Yes it’s that time again to see how the various major currencies did on the currency markets during February 2009. As the recession gathers apace it is clear that we are having a continually rocky time as far as the currencies are concerned.
Some people are cancelling holidays or postponing them indefinitely, but others are still punching those numbers into their favored currency converter. They want to see whether their own currency is holding up against this onslaught, or whether it is in a weakened position.
So what exactly did happen during February? Did we get a raft of relatively good results? Or did the current situation put paid to that?
Let’s find out.
An overview of the currency markets during February
How did the US dollar perform against many other major currencies around the world?

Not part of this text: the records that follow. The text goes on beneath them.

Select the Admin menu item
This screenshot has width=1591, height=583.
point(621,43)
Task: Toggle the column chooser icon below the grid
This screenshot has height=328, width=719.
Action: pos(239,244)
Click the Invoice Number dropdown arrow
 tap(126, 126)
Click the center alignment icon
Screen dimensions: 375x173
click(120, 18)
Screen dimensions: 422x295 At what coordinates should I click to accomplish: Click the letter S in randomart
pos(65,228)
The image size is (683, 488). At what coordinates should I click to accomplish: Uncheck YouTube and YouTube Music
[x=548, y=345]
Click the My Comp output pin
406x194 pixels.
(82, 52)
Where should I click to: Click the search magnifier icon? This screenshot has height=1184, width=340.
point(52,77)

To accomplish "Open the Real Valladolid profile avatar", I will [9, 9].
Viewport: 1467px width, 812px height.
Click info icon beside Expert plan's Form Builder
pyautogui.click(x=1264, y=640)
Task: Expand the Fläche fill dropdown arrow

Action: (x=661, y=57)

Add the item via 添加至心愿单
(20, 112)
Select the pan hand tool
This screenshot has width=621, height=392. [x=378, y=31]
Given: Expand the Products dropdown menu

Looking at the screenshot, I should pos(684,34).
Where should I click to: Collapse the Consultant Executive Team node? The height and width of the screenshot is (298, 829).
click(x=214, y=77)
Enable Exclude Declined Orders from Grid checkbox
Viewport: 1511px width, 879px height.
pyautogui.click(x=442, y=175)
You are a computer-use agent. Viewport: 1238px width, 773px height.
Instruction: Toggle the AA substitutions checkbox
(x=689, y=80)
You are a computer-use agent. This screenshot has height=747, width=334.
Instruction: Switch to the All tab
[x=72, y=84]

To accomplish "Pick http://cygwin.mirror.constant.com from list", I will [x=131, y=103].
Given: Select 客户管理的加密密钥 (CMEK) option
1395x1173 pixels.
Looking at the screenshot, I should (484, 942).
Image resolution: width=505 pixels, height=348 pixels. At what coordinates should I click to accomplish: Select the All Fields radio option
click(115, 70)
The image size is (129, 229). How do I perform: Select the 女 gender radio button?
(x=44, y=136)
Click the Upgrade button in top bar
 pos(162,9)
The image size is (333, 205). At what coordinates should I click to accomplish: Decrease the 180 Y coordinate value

The US dollar always seems to be one of the strongest currencies around. We’ve seen that in the past with continually good results even when times are rough.
But how did it do during February?
It always seems to have a choppy time against the British pound, but in January it saw very little movement over the month as a whole. It finished up on 0.7005 on the final day of trading that time, so let’s see whether that improved at all during February.
As it turned out, the first ten days clearly belonged to the British pound. From the starting point mentioned the dollar dropped back to 0.6944 on the 4th. The very next day saw an exchange rate of 0.6843, and that dropped still further to 0.6803 as we went into the weekend.
So what would the following week bring? Would the US dollar be able to crank things back up and put in a better performance again?
The answer on Monday seemed to be a resounding no. By the time the markets closed on that day the exchange rate had pulled back even more to 0.6695. But that is where things started to change. The very next day saw a minor jump back up to 0.6764, and that seemed to put the US dollar back in the driving seat for the whole week.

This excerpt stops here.